Marcus Grobe‐EinslerORCiD, Vivian Maas, Arian Taheri Amin, Jennifer Faber, Tamara Schaprian, Katharina Hill, Matthis SynofzikORCiD, Lisa Graf, Heike JacobiORCiD, Manuela Lima, Ana Ferreira, Bart van de Warrenburg, Ilse Willemse, Dagmar Timmann, Andreas Thieme, Paola Giunti, Hector Garcia‐Moreno, Magda Santana, Jeannette Hübener‐SchmidORCiD, Elin Davies, Thomas Klockgether

• Objective Spinocerebellar ataxia type 3 (SCA3) is a genetically defined ataxia. The Scale for Assessment and Rating of Ataxia (SARA) is a clinician‐reported outcome that measures ataxia severity at a single time point. In its standard application, SARA fails to capture short‐term fluctuations, limiting its sensitivity in trials. To overcome this, we employed SARAhome, a video‐based, self‐administered tool for high‐frequency, remote ataxia assessment.
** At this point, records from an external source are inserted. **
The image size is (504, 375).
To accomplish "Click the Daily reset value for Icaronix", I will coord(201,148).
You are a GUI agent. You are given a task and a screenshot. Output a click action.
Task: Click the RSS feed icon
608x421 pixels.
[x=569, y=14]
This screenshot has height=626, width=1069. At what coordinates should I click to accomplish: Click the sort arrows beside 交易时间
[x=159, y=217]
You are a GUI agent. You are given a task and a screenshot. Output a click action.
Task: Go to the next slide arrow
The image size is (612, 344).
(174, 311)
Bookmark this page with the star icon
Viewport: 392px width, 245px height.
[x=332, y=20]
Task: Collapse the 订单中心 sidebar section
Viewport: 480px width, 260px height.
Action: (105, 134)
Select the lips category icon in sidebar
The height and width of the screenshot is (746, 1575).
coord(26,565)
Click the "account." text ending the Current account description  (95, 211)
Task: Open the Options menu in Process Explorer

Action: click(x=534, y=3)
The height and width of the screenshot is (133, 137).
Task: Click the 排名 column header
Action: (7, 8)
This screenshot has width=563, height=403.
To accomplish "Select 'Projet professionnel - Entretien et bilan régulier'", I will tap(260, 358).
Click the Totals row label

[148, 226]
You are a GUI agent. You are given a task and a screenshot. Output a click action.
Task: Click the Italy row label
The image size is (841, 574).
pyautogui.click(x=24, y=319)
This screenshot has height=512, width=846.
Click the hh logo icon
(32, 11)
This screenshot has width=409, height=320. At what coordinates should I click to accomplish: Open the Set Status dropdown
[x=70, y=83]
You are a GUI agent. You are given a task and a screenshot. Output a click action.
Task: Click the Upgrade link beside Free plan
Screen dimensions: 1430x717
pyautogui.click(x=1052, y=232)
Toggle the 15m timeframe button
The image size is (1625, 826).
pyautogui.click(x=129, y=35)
Methods We assessed feasibility and validity of SARAhome in 65 SCA3 patients from seven centers. Participants recorded SARAhome twice daily for 14 days using a mobile e‐health app. We analyzed adherence, intraindividual fluctuations and their predictors, and evaluated sensitivity to change in a longitudinal substudy of 11 patients. Results Adherence to the study protocol was generally high (80.2%) with valid scores in 79.2% of 1459 recordings. Maximum adherence occurred over a 4‐day period (84.8%). Fluctuations ranged 3.0 points between lowest and highest scores (IQR: 2.5–4.5) and 1.0 point based on score IQRs (IQR: 0.5–1.5), corresponding to 10.7% and 3.6% of the maximal SARAhome score. Fluctuations showed rough agreement with patient global impression. Greater disease severity and longer CAG repeats were associated with smaller relative fluctuations. Over a median follow‐up of 411 days, SARAhome showed higher sensitivity to change than conventional SARA (SRM: 0.67 vs. 0.37). Interpretation SARAhome is a feasible, innovative video‐based tool for remote, high‐frequency monitoring of ataxia severity. A 4‐day recording effectively captures relevant fluctuations and enhances sensitivity to change, supporting its use in future SCA3 trials.